DIRECTIONS FOR THIS TASK
What is needed is a single figure: how many lines of the records below contain the word "button".

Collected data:
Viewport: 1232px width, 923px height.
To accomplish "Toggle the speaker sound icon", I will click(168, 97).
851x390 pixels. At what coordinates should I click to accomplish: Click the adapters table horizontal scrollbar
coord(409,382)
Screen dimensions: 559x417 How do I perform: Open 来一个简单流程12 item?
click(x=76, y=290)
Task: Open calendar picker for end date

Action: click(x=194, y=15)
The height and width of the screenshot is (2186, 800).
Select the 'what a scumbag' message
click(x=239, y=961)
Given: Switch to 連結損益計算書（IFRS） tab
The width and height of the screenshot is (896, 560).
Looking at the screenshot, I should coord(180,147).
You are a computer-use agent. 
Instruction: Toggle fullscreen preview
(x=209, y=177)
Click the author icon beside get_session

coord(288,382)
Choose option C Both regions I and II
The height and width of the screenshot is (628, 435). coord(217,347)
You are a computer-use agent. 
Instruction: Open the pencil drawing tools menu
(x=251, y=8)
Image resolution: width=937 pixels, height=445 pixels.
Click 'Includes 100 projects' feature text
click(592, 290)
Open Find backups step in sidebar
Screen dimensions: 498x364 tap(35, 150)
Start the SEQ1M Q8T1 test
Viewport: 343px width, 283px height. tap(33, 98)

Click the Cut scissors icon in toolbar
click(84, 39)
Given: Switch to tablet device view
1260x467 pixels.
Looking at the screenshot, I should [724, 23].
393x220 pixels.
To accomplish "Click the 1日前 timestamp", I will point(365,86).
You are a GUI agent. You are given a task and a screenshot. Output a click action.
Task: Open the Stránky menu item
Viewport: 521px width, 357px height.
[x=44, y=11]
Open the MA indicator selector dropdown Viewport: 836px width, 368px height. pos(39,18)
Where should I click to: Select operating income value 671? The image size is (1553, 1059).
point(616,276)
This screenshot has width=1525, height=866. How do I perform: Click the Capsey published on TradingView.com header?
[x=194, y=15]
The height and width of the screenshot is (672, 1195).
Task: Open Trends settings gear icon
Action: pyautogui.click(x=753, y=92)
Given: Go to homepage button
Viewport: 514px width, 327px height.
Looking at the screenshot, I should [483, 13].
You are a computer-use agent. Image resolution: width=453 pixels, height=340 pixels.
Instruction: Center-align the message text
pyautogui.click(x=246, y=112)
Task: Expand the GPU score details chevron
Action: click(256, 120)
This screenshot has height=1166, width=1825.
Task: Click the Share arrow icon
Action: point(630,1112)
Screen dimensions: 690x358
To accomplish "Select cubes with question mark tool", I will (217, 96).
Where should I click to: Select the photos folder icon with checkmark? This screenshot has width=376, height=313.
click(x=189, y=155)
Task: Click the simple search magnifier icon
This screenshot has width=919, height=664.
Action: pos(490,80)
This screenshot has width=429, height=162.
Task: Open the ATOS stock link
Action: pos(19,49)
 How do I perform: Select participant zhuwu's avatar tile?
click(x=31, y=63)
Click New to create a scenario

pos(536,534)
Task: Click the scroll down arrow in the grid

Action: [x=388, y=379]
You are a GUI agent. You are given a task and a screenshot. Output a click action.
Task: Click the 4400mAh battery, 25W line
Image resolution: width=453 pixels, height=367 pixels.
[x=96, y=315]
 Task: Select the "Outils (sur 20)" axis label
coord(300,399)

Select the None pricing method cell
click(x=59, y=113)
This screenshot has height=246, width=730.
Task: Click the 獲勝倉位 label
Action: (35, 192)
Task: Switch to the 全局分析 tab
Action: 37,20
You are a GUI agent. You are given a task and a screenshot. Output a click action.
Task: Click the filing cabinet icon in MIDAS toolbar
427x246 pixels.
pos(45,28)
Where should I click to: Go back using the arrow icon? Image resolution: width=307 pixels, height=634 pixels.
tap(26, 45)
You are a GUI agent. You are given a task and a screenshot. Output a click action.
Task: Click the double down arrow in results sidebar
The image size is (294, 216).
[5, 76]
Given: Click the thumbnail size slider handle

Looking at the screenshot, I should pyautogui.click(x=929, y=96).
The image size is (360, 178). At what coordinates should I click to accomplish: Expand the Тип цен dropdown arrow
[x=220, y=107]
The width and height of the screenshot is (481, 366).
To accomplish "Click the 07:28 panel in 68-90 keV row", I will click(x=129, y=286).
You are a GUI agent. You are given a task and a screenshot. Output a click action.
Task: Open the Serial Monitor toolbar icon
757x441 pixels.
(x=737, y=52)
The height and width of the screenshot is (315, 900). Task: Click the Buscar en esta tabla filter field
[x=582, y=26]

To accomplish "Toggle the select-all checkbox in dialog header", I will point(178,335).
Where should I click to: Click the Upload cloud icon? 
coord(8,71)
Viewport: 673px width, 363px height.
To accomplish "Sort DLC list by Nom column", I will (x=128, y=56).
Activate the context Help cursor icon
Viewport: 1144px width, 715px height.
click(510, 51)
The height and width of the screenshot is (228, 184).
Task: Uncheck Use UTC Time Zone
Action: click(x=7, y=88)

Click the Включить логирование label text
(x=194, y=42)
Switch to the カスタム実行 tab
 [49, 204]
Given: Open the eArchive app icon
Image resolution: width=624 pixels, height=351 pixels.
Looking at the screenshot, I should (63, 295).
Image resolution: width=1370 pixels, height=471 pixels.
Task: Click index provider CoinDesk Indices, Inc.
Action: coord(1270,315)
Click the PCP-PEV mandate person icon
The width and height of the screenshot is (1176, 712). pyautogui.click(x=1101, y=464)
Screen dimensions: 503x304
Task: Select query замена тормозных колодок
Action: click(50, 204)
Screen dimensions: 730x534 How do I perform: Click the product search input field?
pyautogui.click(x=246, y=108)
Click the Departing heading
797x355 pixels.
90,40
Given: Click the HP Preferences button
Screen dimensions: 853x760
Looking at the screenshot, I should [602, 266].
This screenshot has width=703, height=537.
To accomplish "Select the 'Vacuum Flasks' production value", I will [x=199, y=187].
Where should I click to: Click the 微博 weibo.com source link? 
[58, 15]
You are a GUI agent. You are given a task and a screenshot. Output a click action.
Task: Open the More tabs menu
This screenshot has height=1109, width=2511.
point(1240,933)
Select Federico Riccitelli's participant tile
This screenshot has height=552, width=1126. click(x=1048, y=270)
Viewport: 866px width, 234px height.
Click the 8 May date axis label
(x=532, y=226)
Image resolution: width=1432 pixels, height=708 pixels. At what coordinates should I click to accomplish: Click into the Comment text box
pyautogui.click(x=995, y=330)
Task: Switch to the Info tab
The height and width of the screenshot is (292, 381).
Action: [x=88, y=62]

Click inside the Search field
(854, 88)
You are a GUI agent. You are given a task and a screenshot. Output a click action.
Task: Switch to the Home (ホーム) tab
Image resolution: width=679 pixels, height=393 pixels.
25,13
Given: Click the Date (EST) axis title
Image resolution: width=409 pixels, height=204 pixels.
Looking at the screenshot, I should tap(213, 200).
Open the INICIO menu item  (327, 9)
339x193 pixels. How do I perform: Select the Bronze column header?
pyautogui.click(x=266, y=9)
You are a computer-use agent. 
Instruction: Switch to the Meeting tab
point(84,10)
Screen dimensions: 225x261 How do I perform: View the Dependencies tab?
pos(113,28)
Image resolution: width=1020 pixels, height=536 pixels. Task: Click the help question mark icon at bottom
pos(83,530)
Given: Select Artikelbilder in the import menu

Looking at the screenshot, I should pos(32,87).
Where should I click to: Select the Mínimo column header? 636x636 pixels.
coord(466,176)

OUTPUT FOR THIS EXERCISE
2